If you can arrange to have you microbiome tested in detail (i.e. ubiome.com or others) BEFORE you start the antibiotics — it should show significant shifts from normal. You want to make sure that the antibiotics prescribed are ALSO effective for reducing those overgrowths. The oldest detail studies on this shift that I am aware of are from Australia

  • Faecal Microbial Growth Inhibition in Chronic Fatigue/Pain Patients [1998]
  • Two Case Studies of Successful Treatment of CFS/M.E. [1999]

You can attempt to explain the model to your new MD. if s/he gets it then you could point to my blog and it’s pathological links to PubMed literature.

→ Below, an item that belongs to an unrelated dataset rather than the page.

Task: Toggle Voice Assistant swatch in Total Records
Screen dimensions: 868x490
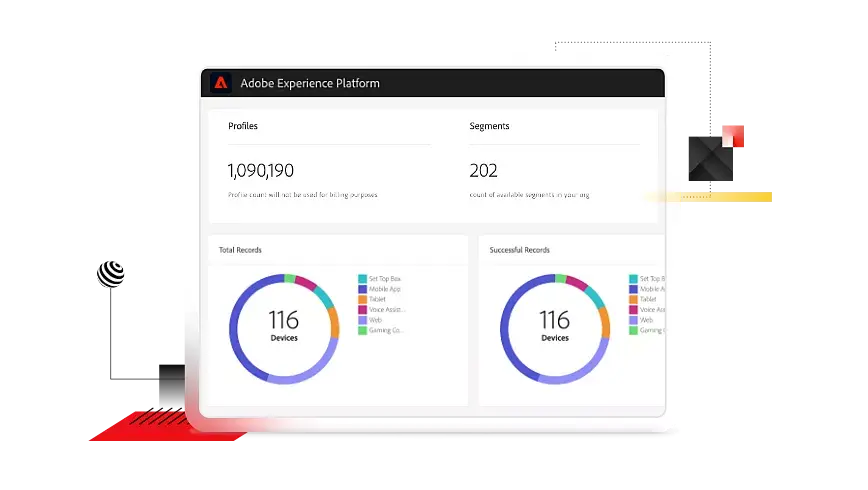Action: (x=362, y=310)
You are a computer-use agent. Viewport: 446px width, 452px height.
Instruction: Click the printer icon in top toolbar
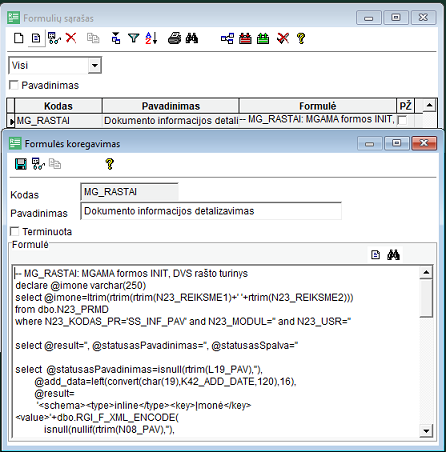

Simplest explanation is this:

Infections trigger a shift in gut bacteria which often are the source for symptoms. On occasion, after the infection is eliminated, the gut bacteria shift does not return to normal and the symptoms persists. The original cause was the infection. The ongoing cause is the gut bacteria shift.

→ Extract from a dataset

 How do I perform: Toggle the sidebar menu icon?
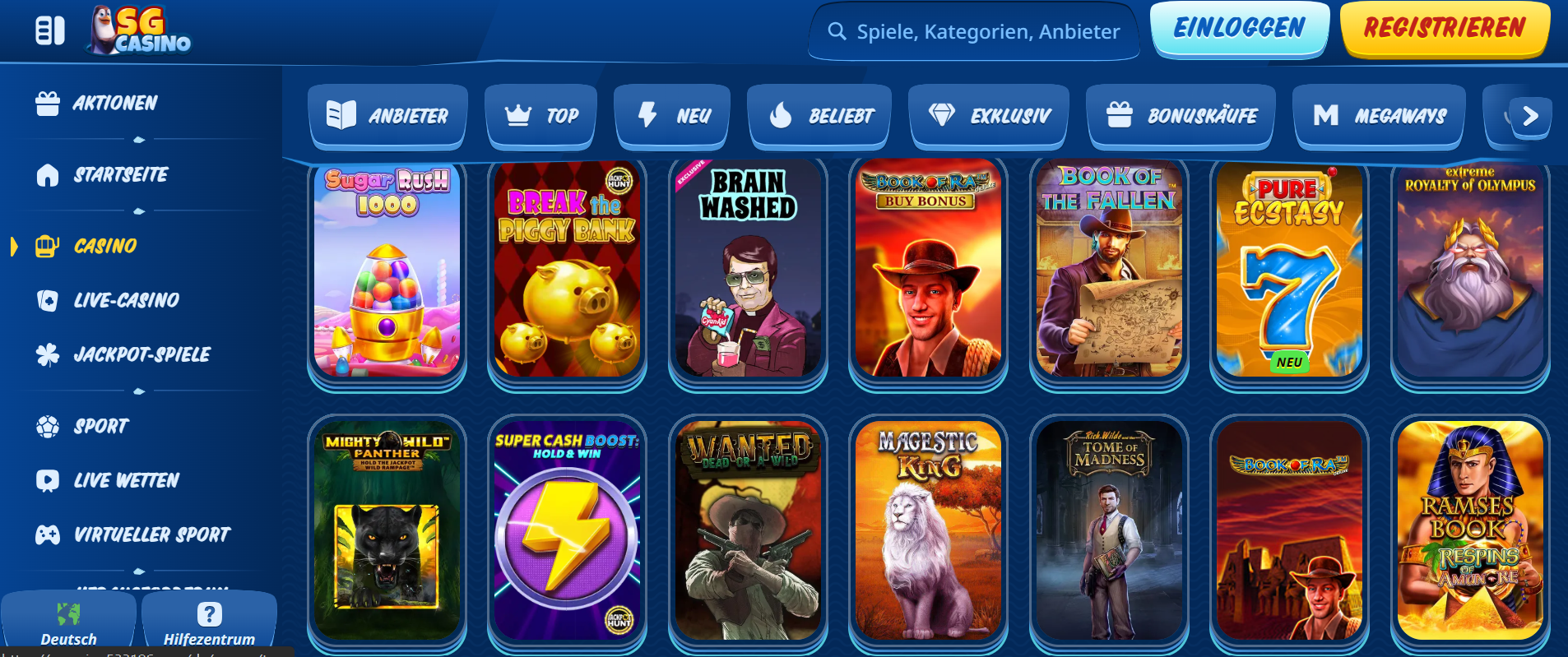point(50,31)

This is why fecal transplants resulting in remission works (at least temporarily).  This is why MDs Jadin (South Africa), Bottelo (France), and Prof. Nicolson (US) have a good rate of remission with their antibiotic protocols for CFS [antibiotics do alter gut bacteria].

Coagulation Impact

This should not influence the test. If you get tested for coagulation, it needs to be “throwing the book” at testing — that is all known coagulation abnormality, including testing for genetic defects. Dave Bergs result found that when testing for all defects in CFS patients that around 85-90% had detectable genetic defects and in researching, I found a professor class notes estimating that we know only about 80% of the cause or identification for hyper-coagulation. My own defect, Prothrombin G20210A, a european mutation only identified in the 1990’s illustrated that if I went to generic coagulation testings on my 2nd time with CFS — I would have been given a “No coagulation” report. Going to Hemex labs, specialists, came back with coagulation and inherited factor.  Hence, “throwing the book” at coagulation testing is wise.